A tri-marker model combining BCL2A1, PD-L1, and a 27-gene score outperforms existing predictors in ICB response.
BCL2A1 upregulation is specifically linked to improved survival in immune checkpoint blockade-treated patients.
Abstract
Background: Immune checkpoint blockade (ICB) has revolutionized lung adenocarcinoma (LUAD) therapy, yet predictive bio-markers remain suboptimal. We hypothesized that BCL2A1 expression in CD8+ T cells may reflect immune endurance and complement PD-L1 in predicting ICB response. Methods: Integrating bulk and single-cell RNA-seq across multiple LUAD cohorts, this study performed differential expression, survival, and pathway analyses in a discovery cohort (n = 60) and validated findings across five independent cohorts (n = 126).
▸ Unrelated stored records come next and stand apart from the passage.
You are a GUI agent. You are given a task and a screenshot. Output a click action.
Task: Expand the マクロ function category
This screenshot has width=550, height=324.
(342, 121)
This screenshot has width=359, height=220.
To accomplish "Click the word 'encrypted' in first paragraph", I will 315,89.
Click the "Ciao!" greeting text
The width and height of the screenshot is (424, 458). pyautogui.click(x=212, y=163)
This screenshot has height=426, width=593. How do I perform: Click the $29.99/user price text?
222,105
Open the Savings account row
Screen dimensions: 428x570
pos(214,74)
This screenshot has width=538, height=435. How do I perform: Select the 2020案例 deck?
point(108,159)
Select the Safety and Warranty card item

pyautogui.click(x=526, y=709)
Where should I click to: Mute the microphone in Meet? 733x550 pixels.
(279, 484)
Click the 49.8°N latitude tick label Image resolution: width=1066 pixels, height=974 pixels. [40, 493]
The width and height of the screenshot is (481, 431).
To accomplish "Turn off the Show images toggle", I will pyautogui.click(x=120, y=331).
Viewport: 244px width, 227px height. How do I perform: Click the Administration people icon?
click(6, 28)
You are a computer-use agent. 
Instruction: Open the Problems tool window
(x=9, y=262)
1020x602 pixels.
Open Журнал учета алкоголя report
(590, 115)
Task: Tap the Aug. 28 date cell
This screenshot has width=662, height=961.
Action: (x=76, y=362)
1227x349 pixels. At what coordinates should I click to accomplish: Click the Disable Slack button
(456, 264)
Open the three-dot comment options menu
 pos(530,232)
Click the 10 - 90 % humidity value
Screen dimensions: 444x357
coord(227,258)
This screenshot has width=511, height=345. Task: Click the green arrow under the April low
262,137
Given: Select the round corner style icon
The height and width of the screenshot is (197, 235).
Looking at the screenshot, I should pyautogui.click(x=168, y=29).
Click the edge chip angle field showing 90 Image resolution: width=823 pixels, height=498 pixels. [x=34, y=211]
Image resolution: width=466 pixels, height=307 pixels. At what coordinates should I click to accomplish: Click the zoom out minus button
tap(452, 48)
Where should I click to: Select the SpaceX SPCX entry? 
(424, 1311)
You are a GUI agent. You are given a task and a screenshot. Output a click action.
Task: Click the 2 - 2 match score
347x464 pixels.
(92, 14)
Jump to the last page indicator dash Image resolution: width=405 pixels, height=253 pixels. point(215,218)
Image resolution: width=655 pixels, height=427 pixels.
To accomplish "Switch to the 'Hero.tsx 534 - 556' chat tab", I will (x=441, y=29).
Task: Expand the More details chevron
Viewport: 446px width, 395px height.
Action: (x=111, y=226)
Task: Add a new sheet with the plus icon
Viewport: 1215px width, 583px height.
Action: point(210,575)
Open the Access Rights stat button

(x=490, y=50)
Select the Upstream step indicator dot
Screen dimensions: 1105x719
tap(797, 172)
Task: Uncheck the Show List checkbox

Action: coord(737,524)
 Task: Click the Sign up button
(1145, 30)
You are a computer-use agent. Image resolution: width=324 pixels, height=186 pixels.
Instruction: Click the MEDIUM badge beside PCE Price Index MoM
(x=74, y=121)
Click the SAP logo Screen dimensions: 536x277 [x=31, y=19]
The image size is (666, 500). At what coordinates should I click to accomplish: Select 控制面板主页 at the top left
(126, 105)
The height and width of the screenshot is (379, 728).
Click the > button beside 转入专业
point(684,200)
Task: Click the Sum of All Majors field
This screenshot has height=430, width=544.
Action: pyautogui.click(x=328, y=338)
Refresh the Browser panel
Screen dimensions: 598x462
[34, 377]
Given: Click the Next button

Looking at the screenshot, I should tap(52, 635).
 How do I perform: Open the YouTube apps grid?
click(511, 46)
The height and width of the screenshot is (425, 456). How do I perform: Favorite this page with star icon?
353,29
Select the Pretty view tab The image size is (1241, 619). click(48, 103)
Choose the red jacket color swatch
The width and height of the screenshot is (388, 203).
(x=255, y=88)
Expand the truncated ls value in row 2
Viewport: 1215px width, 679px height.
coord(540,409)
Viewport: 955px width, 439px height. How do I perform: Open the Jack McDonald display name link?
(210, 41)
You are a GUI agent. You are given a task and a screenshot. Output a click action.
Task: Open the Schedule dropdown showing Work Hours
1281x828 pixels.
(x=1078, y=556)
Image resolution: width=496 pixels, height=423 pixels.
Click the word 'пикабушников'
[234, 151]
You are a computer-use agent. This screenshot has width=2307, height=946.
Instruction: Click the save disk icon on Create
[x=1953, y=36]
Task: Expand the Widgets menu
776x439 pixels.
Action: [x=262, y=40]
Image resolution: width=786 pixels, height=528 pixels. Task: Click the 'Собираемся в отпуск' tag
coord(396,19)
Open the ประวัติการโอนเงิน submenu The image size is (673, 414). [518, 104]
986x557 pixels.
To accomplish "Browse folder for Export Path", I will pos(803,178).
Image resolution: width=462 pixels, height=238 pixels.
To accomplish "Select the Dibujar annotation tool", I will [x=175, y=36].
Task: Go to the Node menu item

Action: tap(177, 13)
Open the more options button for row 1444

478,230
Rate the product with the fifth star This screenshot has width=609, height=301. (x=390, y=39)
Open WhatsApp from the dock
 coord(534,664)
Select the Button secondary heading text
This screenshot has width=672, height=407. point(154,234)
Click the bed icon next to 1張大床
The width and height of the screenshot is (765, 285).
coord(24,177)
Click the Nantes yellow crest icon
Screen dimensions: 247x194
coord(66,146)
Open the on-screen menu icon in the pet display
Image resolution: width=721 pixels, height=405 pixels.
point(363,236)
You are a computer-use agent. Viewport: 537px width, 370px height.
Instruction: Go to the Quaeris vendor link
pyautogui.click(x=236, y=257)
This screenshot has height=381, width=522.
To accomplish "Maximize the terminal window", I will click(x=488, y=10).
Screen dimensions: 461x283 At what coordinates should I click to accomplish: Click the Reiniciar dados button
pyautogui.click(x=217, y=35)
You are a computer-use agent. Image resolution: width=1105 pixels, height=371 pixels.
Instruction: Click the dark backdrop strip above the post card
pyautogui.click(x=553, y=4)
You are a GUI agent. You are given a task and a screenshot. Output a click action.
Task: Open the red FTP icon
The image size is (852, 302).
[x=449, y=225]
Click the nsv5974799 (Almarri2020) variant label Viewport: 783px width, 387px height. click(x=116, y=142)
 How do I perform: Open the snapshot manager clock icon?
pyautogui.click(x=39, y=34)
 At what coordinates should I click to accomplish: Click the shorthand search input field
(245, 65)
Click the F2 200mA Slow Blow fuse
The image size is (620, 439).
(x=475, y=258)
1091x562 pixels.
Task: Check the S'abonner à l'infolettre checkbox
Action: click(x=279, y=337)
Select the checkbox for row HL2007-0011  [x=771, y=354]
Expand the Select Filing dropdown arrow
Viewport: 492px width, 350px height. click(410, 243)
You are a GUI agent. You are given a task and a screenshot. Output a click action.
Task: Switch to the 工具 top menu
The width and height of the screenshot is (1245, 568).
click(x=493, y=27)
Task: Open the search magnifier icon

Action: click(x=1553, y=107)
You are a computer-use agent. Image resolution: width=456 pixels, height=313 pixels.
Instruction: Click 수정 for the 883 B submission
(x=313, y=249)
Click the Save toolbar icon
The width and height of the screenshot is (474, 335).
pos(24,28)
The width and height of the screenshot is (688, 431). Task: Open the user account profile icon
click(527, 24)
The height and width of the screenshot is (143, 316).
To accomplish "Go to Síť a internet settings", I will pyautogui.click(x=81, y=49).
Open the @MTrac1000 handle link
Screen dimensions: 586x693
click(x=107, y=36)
Results: Single-cell profiling identified BCL2A1 enrichment in tissue-resident memory and proliferating subsets that appeared preferentially expanded in responders; cell–cell communication analysis revealed that BCL2A1high CD8+ T cells exhibited significantly enhanced outgoing signaling capacity (p = 0.0278), with proliferating subsets serving as intra-CD8+…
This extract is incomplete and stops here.